*Aim of the exercise:*
Answer these questions using the text about a cartoonist working with DALL-E.
1. What object does Dolly refuse to draw?
2. In what field does the writer have a background?
3. Which company gave Dolly her content policy?
---------- Given text
Previously: Is AI funny? A cartoonist partners with DALL-E to find out.
Before I say this, consider the following: my family is majority LGBTQ+, majority disabled, majority of Jewish descent, and I’m a proud, card-carrying member of the Democratic Socialists of America.
DALL-E is way, WAY too “woke.” I mean, like fearful, paralyzed, afraid to say “boo” kind of woke.
She’s also terrified of lawsuits, guilt trips, sexuality, bodily fluids and, oddly enough, sporks. Yeah, those white plastic spoon-fork hybrids. She absolutely refuses to draw one. Don’t know why.
I have a background in academia, so I’ve worked with some pretty eccentric people, but my cartooning partner Dolly takes the cake.
It’s great, of course, that OpenAI has a progressive content policy for Dolly. You shouldn’t be able to use her in service of hate, harassment, violence, bigotry, etc. But she needs to get much better at recognizing those things, because she gets her panties in a wad over absolutely nothing.
An example. We started work on this Toon:

Oh no no no, Dolly said. Mistreatment of animals is a clear violation of her content policy.
Patiently, I explained that these anthropomorphized animals have not been shaved, they have voluntarily shed their fur in a parody of some famous kitsch paintings. Dolly just folded her arms and pouted. It’s FUNNY, I insisted. It’s not animal cruelty, it’s a bunch of dogs sitting around naked, playing cards.
“Nudity!?” Dolly cried. “Oh no no no. Depictions of nudity are a violation of content policy.”
--------------------
---------- Material provided
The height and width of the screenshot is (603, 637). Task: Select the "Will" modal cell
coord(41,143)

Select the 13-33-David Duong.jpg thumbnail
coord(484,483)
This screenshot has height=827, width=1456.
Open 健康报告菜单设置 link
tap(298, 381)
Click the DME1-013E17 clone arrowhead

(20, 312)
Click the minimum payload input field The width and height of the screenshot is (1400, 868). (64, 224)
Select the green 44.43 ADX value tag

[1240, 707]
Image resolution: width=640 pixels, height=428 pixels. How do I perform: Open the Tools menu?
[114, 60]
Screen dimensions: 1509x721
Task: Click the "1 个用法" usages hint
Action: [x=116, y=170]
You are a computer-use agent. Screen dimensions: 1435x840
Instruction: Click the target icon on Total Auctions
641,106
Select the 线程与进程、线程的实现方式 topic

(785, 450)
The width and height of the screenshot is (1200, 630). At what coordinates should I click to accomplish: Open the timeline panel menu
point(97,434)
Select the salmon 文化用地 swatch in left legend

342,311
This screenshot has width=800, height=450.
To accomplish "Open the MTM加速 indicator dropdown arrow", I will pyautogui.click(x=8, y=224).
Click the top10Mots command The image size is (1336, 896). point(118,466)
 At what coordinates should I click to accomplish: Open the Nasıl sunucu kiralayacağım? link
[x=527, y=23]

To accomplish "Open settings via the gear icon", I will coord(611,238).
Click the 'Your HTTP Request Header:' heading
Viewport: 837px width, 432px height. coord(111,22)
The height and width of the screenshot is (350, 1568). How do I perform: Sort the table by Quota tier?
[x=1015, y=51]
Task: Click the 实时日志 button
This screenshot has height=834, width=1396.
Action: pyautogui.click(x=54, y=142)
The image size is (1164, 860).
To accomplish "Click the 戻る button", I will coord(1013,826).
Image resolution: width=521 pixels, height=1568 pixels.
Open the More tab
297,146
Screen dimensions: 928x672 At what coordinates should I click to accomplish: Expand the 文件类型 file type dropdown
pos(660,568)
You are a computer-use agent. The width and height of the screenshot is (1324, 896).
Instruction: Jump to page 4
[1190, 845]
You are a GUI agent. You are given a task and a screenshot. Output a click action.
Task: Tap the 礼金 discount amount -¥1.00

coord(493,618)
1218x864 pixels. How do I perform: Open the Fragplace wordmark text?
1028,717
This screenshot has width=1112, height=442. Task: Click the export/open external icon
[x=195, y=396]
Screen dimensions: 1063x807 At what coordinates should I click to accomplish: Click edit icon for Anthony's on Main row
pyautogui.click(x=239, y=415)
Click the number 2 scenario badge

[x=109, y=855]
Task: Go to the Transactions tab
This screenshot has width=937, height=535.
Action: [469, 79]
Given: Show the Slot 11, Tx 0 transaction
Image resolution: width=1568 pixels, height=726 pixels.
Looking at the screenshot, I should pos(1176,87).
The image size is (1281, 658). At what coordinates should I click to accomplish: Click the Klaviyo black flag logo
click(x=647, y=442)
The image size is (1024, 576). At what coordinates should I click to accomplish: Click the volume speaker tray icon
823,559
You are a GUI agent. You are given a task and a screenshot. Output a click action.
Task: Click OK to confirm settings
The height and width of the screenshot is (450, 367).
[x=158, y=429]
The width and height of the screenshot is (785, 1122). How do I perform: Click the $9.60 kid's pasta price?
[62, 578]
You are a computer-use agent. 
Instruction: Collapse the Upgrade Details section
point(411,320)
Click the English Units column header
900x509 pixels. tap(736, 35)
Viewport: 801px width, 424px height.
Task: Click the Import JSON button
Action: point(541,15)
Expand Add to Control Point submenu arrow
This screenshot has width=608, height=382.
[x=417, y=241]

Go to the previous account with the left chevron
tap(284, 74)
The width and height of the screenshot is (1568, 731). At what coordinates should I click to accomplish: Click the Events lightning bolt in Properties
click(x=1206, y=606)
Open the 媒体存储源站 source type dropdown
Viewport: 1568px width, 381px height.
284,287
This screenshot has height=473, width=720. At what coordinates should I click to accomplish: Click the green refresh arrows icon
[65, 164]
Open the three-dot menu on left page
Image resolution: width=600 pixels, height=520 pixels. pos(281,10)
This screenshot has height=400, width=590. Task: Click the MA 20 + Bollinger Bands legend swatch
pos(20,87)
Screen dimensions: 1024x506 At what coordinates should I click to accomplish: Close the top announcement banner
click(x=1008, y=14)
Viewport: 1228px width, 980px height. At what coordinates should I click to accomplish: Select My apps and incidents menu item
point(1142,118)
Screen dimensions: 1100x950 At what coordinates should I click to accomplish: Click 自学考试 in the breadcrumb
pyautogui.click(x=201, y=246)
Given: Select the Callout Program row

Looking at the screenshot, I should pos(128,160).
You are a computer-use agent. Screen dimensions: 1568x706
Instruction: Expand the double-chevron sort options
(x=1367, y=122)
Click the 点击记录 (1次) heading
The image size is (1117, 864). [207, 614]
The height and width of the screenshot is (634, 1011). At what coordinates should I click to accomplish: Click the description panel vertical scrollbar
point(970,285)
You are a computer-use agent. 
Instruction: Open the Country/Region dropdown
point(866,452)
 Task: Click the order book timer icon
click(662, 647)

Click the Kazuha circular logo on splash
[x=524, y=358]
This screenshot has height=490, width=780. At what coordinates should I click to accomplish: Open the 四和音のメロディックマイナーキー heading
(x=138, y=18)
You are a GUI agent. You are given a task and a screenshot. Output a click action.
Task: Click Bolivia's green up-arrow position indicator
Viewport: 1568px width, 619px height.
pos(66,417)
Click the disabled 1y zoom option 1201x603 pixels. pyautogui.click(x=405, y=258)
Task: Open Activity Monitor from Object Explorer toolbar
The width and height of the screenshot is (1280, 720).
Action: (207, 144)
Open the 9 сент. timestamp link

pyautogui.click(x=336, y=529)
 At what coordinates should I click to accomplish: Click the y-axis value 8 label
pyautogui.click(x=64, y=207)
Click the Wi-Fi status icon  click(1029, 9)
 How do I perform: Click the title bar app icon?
--------------------
*Expected answer:*
1. Sporks, the white plastic spoon-fork hybrids.
2. Academia.
3. OpenAI.